## To do
Carry on the review of the Giacometti display at Tate Modern, shown below, beginning right after its final sentence.

## Excerpt to read
++++
Friday, May 30, 2025

Giacometti Forever at Tate Modern

 



At level zero in the Switch House of Tate Modern, far from the hustle and bustle of the main building, The Tanks, a gallery named after its previous use as an oil storage for the power station, deserves a visit to view a display of Giacometti's sculptures. The eleven selected works represent the artist's post WWII period and include one of his surrealist pre-war compositions.


A short passage leads to a dimly lit cavernous earthy colored space with a high ceiling. The sculptures are lined up about one meter from the rough concrete walls, enhanced by the projection of their shadows. Quatres figurines sur pédestal (1950-1965) starts the show. Due to their size, the four statuettes anchored on a thick pedestal of the same bronze set on high legs appear remote, too far for human connections. Giacometti described his torment at the sight of four prostitutes across a room as he shied away from them. About desire, gratification and repulsion, the sculpture hints at his struggle with impotence due to a bout of mumps during his adolescence. The very personal work is followed by two elongated, emaciated, naked figures, the taller androgynous (Grande figure II 1948-9) and the other female (Femme de Venise IX 1956), characteristic of his post-war style. Three busts set on pedestals next to each other emphasize another side of Giacometti's practice. Buste of Diego (1955) made from memory is about his brother, his preferred model. Buste d'Annette IV (1962) one of a series of eight features his wife and Buste d'homme (dit Chiavenna I) (1954) is a rare bust of an unknown sitter. The horrors of the war did impact Giacometti profoundly and inspired three small sculptures of maimed females (c. 1958) with broken and missing limbs set on a stand. They also reflect the influence of Cycladic and Egyptian art with their hieratic postures, long necks and legs. In the middle of the room, Homme qui pointe (1947) casting its shadow on the floor could not find a better setting under a discreet spotlight. Of human size, skeletal but solidly anchored on  two feet and legs spread on a base, Man Pointing aims an accusing finger to the empty space on his right side. Clearly the sculpture refers to the victims of the Second World War. It also becomes a symbol for all victims of war and implies a universal guilt. Still haunted by the last work, on the way out, I almost missed a sculpture nestled in a small rotunda. In the center, on top of a pedestal-altar, L'Heure des Traces (1932) is the only work from Giacometti's surrealist period in the exhibit: a heart in a cage and above, a walking stick-like figure crossed by a reclining stylized female shape, like a 3D drawing, floating in space, a gateway to the world of dreams and the subconscious.
++++
## Supplied material
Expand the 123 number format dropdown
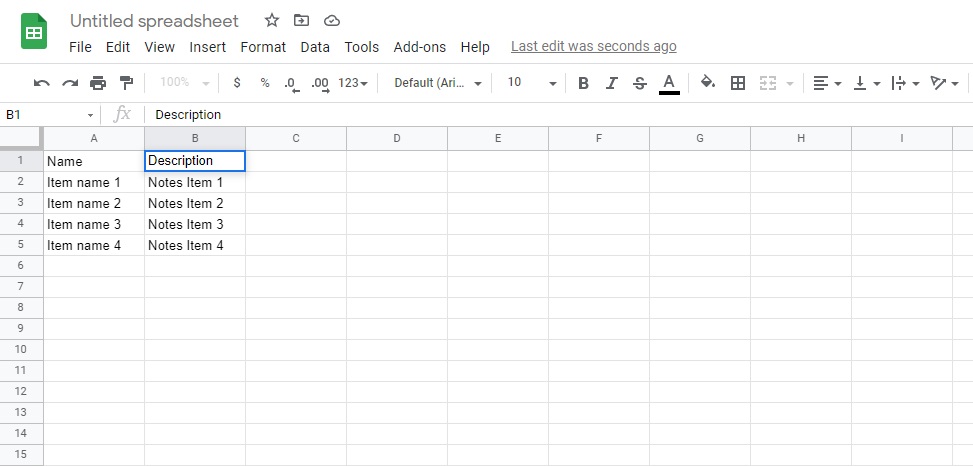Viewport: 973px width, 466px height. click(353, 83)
++++
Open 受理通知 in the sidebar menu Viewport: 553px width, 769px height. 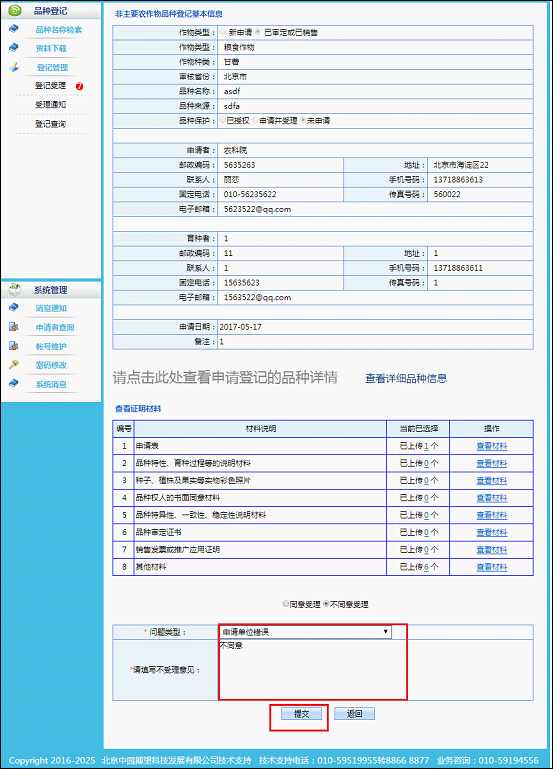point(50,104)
++++
## Response to this exercise
The show which appears modest at first, gives a valuable insight into Giacometti's career with a sample of his works gathered in the fittingly bare industrial space. Of Swiss origin, Alberto Giacometti  (1901-1966) moved to Paris in 1922. While living in the French capital, he mingled with intellectuals and artists and, as he became close to  André Breton and his entourage, adopted surrealism and abstraction in his practice which turned back to the model and figuration around 1935. Following a lull in his creativity during the war spent in Switzerland, he became famous in the fifties and sixties with his sculptures of walking men, standing women, and portraits of family and friends. The slowdown in  productivity during the war was also marked by his miniature sculptures (as small as matches) reduced literally to bones, almost vanishing, Giacometti's way of rendering distance, alienation, loneliness. Homme qui Pointe made "in one night between midnight and nine the next morning" according to the artist, illustrates the spontaneous gesture of the sculptor who stated: "For years, I have made the sculptures that have offered themselves, already finished, to my spirit; I have limited myself to reproducing them in space, without changing anything about them, without wondering what they might signify." Shunning abstraction, conceptual art or art movements, he adopted a more philosophical outlook to his practice as upon his return to Paris, he grew a close friendship with Jean Paul Sartre, beacon of existentialism. In 1948 Sartre wrote "The Quest for the Absolute", an essay for the catalogue of Giacometti's exhibition at the Pierre Matisse Gallery in New York City and the author of  "Being and Nothingness" reviewed Giacometti's work... until their irreparable fall-out. In one of his insightful comments about Giacometti's sculptures he described "these moving approximations, still halfway between nothingness and being, still in the process of modification, improvement, destruction, and renewal, assumed an independent, definitive existence."

In the semi-obscurity, the bronze sculptures enhanced by their ghostly shadows are coming alive under the spotlights bathing their scarred surface. The scenographic setting allows the visitor to feel a deep connection with the works, triggering thoughts and emotions. It offers mainly a frontal view of the sculptures and the wall texts fail to provide their size, however size becomes irrelevant. The sculptures shrink and grow as we walk back and forth in front of them and experience distance and nearness. The silence adds a sepulchral aura to the space and a wish from Giacometti comes to mind: " If I were true to myself, I'd bury all my sculptures so that they wouldn't be found for a thousand years." The show could be entombed in the bowels of Tate Modern for centuries, Giacometti's rediscovered works would be as pertinent as they are today. Human condition is a universal, timeless subject. 


                                                        




photographs by the author:

- On the pedestal: "Standing woman" (c. 1958-9), "Standing woman (c.1958-9) and "Woman with Broken Shoulder" (1958-9)

- "Four Figuries on a Stand" (1950-1965), "Tall Figure II" (1948-49), "Woman of Venice IX" (1956)

-"Man Pointing" (1947)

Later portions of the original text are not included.